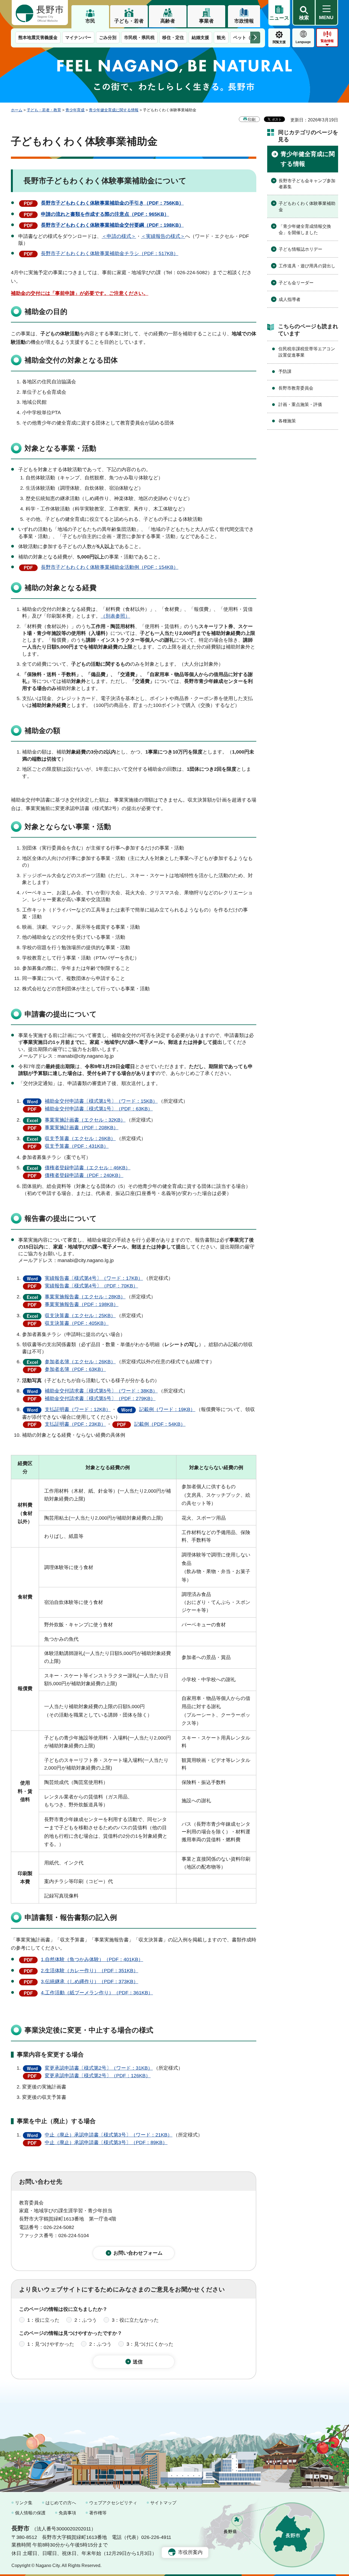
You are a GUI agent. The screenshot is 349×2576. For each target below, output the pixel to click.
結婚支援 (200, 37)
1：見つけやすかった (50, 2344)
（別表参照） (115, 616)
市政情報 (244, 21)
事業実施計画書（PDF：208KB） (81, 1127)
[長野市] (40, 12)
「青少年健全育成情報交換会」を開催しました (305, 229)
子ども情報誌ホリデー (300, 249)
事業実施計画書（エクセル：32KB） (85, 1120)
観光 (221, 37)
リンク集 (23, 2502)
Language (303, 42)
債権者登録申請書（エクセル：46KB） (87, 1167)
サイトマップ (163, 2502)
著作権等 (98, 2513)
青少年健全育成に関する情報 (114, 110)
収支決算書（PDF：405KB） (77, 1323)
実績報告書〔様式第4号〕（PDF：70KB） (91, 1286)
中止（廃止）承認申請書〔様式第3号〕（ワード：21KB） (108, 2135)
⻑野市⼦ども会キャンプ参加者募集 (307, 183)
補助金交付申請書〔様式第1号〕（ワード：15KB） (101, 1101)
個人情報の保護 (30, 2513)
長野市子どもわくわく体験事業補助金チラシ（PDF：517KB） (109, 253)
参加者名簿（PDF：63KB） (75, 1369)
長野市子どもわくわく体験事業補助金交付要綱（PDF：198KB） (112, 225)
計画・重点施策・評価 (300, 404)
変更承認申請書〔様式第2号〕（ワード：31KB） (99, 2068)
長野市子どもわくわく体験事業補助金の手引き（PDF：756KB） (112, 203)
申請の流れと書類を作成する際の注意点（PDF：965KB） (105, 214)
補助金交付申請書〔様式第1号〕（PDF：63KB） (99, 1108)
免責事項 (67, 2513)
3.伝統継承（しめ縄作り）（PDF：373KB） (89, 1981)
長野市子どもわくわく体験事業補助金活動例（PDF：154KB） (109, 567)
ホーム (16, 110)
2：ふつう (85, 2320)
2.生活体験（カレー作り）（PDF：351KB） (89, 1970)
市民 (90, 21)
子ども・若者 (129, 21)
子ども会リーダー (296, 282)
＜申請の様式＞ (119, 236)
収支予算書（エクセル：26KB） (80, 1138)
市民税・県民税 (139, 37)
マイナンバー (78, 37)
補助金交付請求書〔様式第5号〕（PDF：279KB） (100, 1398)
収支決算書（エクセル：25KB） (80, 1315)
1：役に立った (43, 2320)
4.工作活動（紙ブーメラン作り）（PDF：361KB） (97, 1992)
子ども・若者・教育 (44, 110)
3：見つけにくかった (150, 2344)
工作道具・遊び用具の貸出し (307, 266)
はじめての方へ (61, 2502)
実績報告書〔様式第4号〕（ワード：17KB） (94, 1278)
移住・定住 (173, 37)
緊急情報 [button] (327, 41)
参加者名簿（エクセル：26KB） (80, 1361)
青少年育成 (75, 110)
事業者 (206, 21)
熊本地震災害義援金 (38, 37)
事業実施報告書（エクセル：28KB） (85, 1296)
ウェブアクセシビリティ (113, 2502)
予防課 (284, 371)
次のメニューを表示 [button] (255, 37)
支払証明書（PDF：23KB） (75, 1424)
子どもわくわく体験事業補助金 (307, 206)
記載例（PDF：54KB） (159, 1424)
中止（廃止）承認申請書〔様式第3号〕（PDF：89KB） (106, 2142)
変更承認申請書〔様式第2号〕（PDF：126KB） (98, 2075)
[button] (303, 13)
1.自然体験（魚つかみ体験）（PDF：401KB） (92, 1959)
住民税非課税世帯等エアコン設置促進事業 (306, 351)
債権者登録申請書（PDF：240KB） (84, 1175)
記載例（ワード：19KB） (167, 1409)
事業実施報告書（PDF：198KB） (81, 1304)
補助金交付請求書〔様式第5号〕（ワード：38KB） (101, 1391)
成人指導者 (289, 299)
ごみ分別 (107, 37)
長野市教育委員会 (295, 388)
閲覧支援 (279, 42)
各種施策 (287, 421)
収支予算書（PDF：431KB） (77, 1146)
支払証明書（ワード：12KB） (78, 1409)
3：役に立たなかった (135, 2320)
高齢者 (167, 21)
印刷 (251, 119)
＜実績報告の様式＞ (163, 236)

○ ○ ○

▶ [About this task]:
Looking at the data above, return every line from the one with "長野市子どもわくわく体験事業補助金の手引き（PDF：756KB） (112, 203)" down to the one with "次のメニューを表示 [button] (255, 37)", exactly and inclusively.

▶ [Task result]:
長野市子どもわくわく体験事業補助金の手引き（PDF：756KB） (112, 203)
申請の流れと書類を作成する際の注意点（PDF：965KB） (105, 214)
補助金交付申請書〔様式第1号〕（PDF：63KB） (99, 1108)
免責事項 (67, 2513)
3.伝統継承（しめ縄作り）（PDF：373KB） (89, 1981)
長野市子どもわくわく体験事業補助金活動例（PDF：154KB） (109, 567)
ホーム (16, 110)
2：ふつう (85, 2320)
2.生活体験（カレー作り）（PDF：351KB） (89, 1970)
市民 (90, 21)
子ども・若者 (129, 21)
子ども会リーダー (296, 282)
＜申請の様式＞ (119, 236)
収支予算書（エクセル：26KB） (80, 1138)
市民税・県民税 (139, 37)
マイナンバー (78, 37)
補助金交付請求書〔様式第5号〕（PDF：279KB） (100, 1398)
収支決算書（エクセル：25KB） (80, 1315)
1：役に立った (43, 2320)
4.工作活動（紙ブーメラン作り）（PDF：361KB） (97, 1992)
子ども・若者・教育 (44, 110)
3：見つけにくかった (150, 2344)
工作道具・遊び用具の貸出し (307, 266)
はじめての方へ (61, 2502)
実績報告書〔様式第4号〕（ワード：17KB） (94, 1278)
移住・定住 (173, 37)
緊急情報 [button] (327, 41)
参加者名簿（エクセル：26KB） (80, 1361)
青少年育成 (75, 110)
事業者 (206, 21)
熊本地震災害義援金 (38, 37)
事業実施報告書（エクセル：28KB） (85, 1296)
ウェブアクセシビリティ (113, 2502)
予防課 (284, 371)
次のメニューを表示 [button] (255, 37)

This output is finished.